Valid from version 6.0

This documentation is valid from Datafari 6.0 upwards

Since Datafari 6.0 a new option has been added to the simplified jobs, it is the “Create a side Spacy NER job” option:

This feature will create a clone of the simplified job currently being declared, but configured to exclusively perform a Spacy NER extraction on files through a dedicated Spacy FastAPI Server that you must provide. It means that you will need Setting up a server to host Spacy for Named Entity Recognition

When checking the checkbox, 2 additional parameters will appear and MUST be set:

Spacy connector name: the name to set to the Spacy NER connector that will be created using the provided Spacy server address
Spacy server address: full address of the Spacy server (leveraging FastAPI) to use. This parameter must contain the protocol to use, the IP address, and the port (ex: http://192.168.0.1:5000)

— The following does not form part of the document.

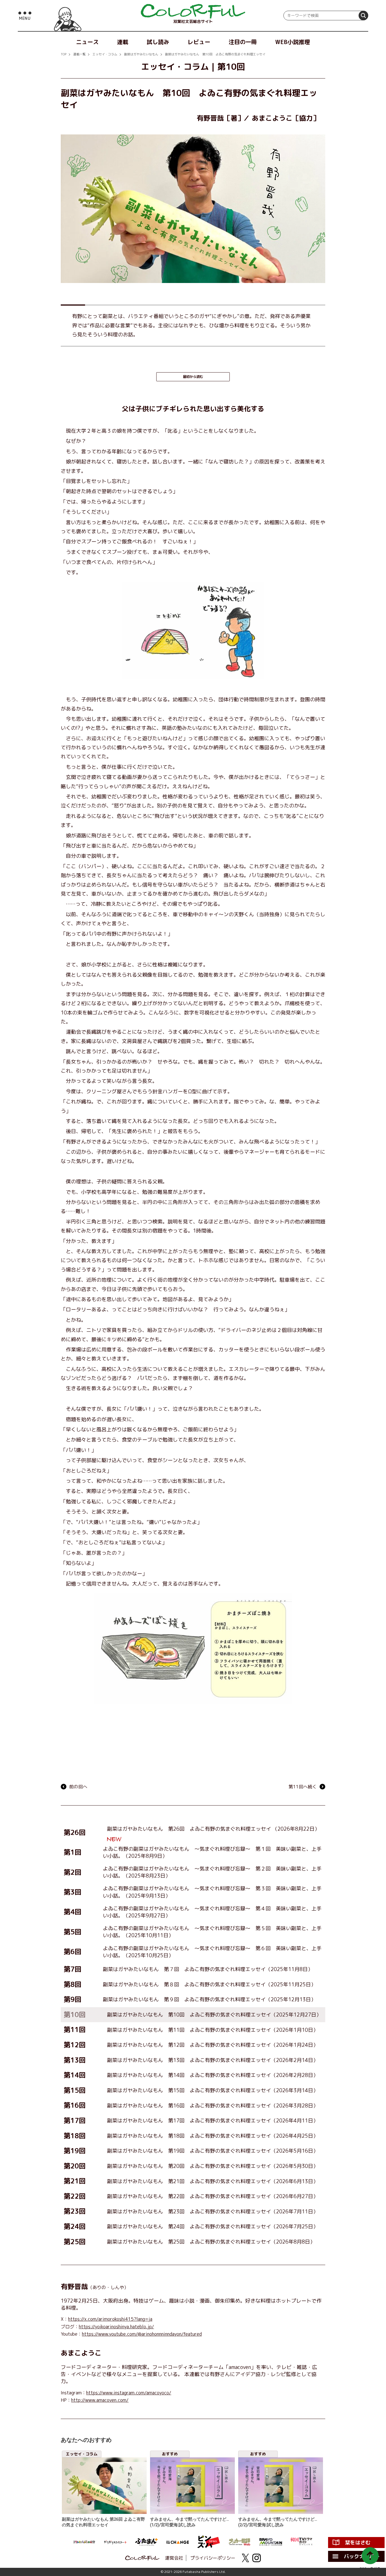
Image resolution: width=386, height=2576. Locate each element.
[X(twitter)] (245, 2558)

Note that if you set a Spacy connector name that already exists in MCF, the connector corresponding to that name will be used and no new one will be created. In that case, the Spacy server address will be ignored.

When saving a simplified job with the side Spacy NER job enabled, in the list of jobs you will notice two jobs, one job having the name you entered as sourcename in the simplified UI, and one job having the same name but containing the “NER” prefix:

If you edit the NER job, in the connection tab you will notice that what differs from the other created job is that the Spacy connector you specified in the “Spacy connector name” parameter has been added to the pipeline as last transformer connector:

In the “Spacy Fastapi” tab you will notice that the spacy endpoint has been forced by default to /split_detect_and_process/ to avoid any problems with the documents but you can change it if you want:

Once you are satisfied with the configuration of the Spacy NER job, you would like to run it in a time window that will not be the same than the original job if you plan to run the two jobs on the same MCF node. The best thing to do is to create the NER job on a dedicated MCF node so that you will be able to run it at any wanted time. If you run two jobs at the same time on an MCF node, the two jobs will interfere with each other because MCF only has one processing queue for documents. So, MCF will randomly queue documents to process from the standard job and the OCR job, resulting in longer processing time for both jobs, but more importantly, some documents may be processed by the Spacy job BEFORE the standard job and in that case, the extracted entities WILL BE LOST, because the last version of the document that will be indexed will be the one without the entities.